Ele arremessou a pasta sobre a mesa dela.
— O que é isso?! Você me entregou um relatório cheio de dados falsos! Informações sensíveis trocadas, números errados — isso poderia arruinar negociações que custam MILHÕES!
— Eu só entreguei o que recebi!
— De quem?! — ele gritou, batendo na mesa.
— Da Isabelle! — respondeu Renata, de pé, olhando diretamente nos olhos dele. — Ela me deu esse envelope. Disse que era o que você queria!
Leonardo hesitou. Por um segundo, a verdade parecia se encaixar em sua mente. Mas o orgulho falou mais alto.

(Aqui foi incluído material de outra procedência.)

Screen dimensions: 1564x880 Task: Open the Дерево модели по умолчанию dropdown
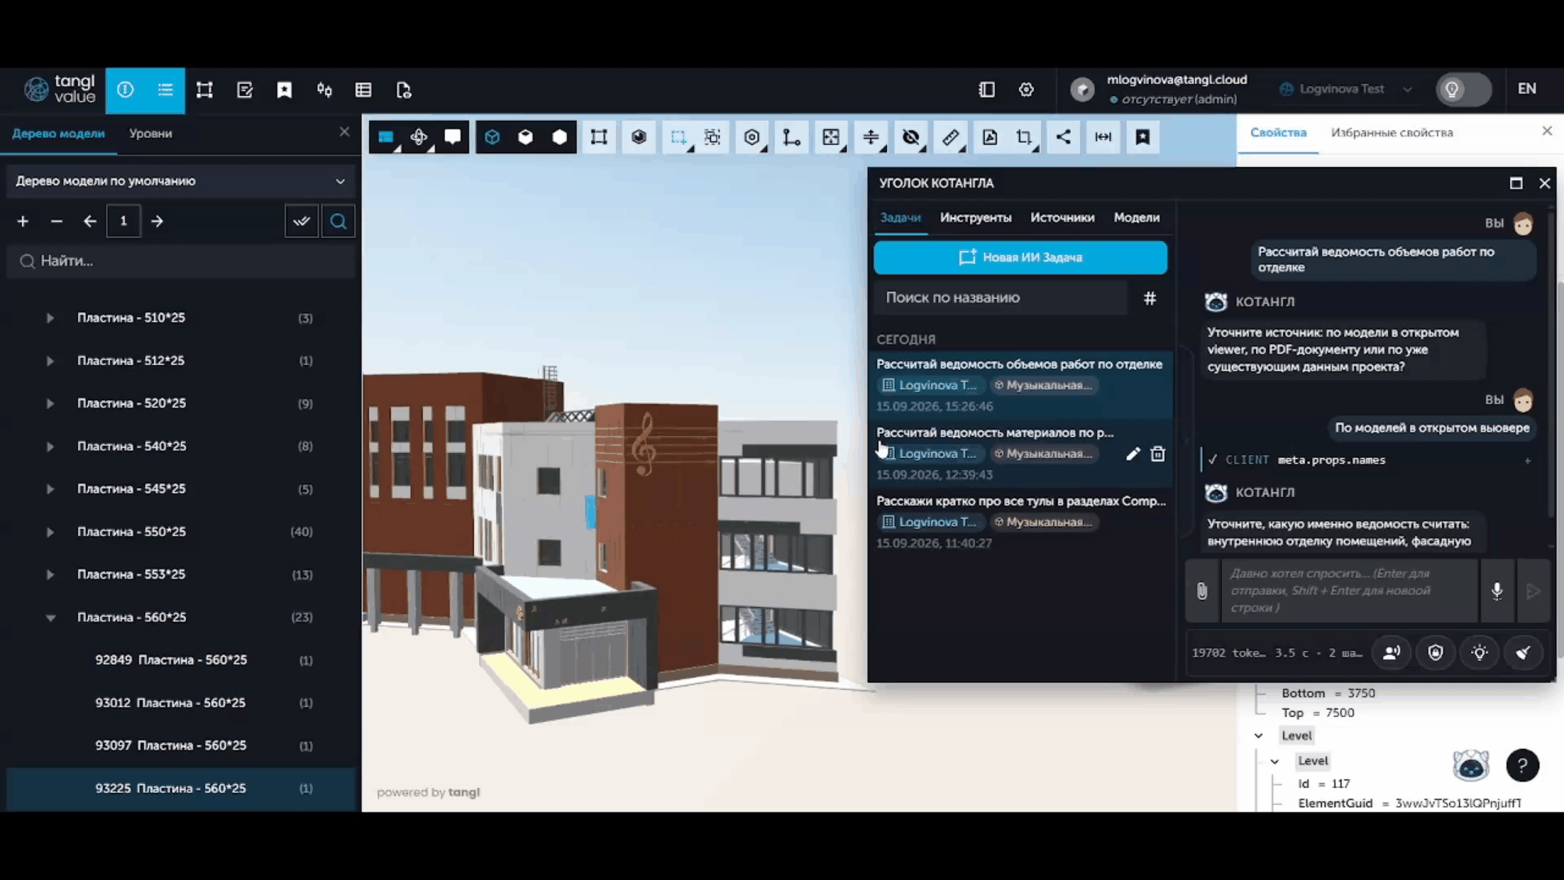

— Você é a minha secretária. É sua obrigação conferir. Não confie em ninguém. Não se permita ser usada como isca. E se não consegue lidar com isso... talvez devesse voltar pra calçada de onde veio!
O golpe foi fundo. Os olhos de Renata brilharam com lágrimas contidas, mas sua voz permaneceu firme:
— Você pode ser CEO, Leonardo. Mas hoje... agiu como um covarde.
Ela pegou sua bolsa e saiu do escritório sem olhar para trás, enquanto os demais funcionários fingiam não ouvir nada.
Beatriz apareceu mais tarde com pizza e vinho.
— Você precisa esquecer esse cara. Ele é tóxico. Um babaca com grife.
— Mas por que eu sinto que... tem algo ali?
— Porque seu coração é burro, amiga. E o desejo mais ainda.
Renata não dormiu naquela noite. Pensava no olhar de Leonardo, no tom da voz dele... na dor de ser atacada por alguém que começava a significar algo.
Enquanto isso, na mansão de Leonardo...
Leonardo olhava para a taça de uísque, solitário, lembrando da expressão nos olhos dela.
Carlos bateu na porta.
— Leonardo... descobrimos que foi Isabelle quem alterou os arquivos.
Silêncio.
Leonardo apertou os olhos, tenso.
— Ela mentiu pra mim... mas fui eu quem a machucou.
Carlos hesitou.
— Vai se desculpar?
— Nunca peço desculpas.
Mas seus olhos diziam outra coisa.
Renata entrou na empresa determinada. De salto firme, rosto sério, e um envelope em mãos.
Não havia voltado ali para ouvir desculpas. Nem para brigar. Voltou para colocar um ponto final.
— Bom dia, Carlos. Pode entregar isso ao Sr. Salles? — disse, colocando o envelope em cima da mesa dele.
Carlos a olhou com pesar.
— Você tem certeza disso, Renata? Ele...
— Tenho. Ele me julgou. Me humilhou. E agora que descobriu a verdade... se esconde atrás do orgulho. Eu não trabalho pra alguém assim.
Carlos assentiu, sem discutir. Ela virou-se para sair. Mas Leonardo já vinha em sua direção no corredor.
Leonardo a viu. Parou. Os dois ficaram frente a frente por longos segundos.
— Você veio se despedir? — ele perguntou, frio.
— Não. Vim me libertar.
— Você não é de desistir fácil.
— Não estou desistindo. Estou me respeitando.
Ela tentou passar, mas ele a segurou pelo braço — firme, sem machucar.
— Você está com raiva. Mas um dia vai entender que aqui... nesse mundo, as emoções não têm espaço.
— Mas eu não quero viver num mundo onde sentir é proibido.
Os olhos deles se encontraram. Havia algo quebrado nele. E algo ferido nela.
— Adeus, Leonardo.
Ela saiu. E ele ficou parado, com o envelope na mão, sem coragem de abrir.
Renata voltou ao pequeno apartamento. Beatriz a esperava com um pote de sorvete e a cara de quem sabia o que estava por vir.
— Então acabou?
— Por enquanto.
— Ele não vai deixar você ir assim.
— Se ele vier atrás... vai ser tarde demais.
Na casa de Leonardo...
Leonardo abriu o envelope.
“Carta de demissão – Renata Vasconcelos”
Mas havia um bilhete preso com um clipe:
“Talvez, um dia, você aprenda que confiança se constrói. Não se impõe. Boa sorte com seus números. Renata.”
Ele releu o bilhete várias vezes.
E pela primeira vez... sentiu um vazio que nem o dinheiro, nem o poder, nem os muros que construiu ao redor de si conseguiam preencher.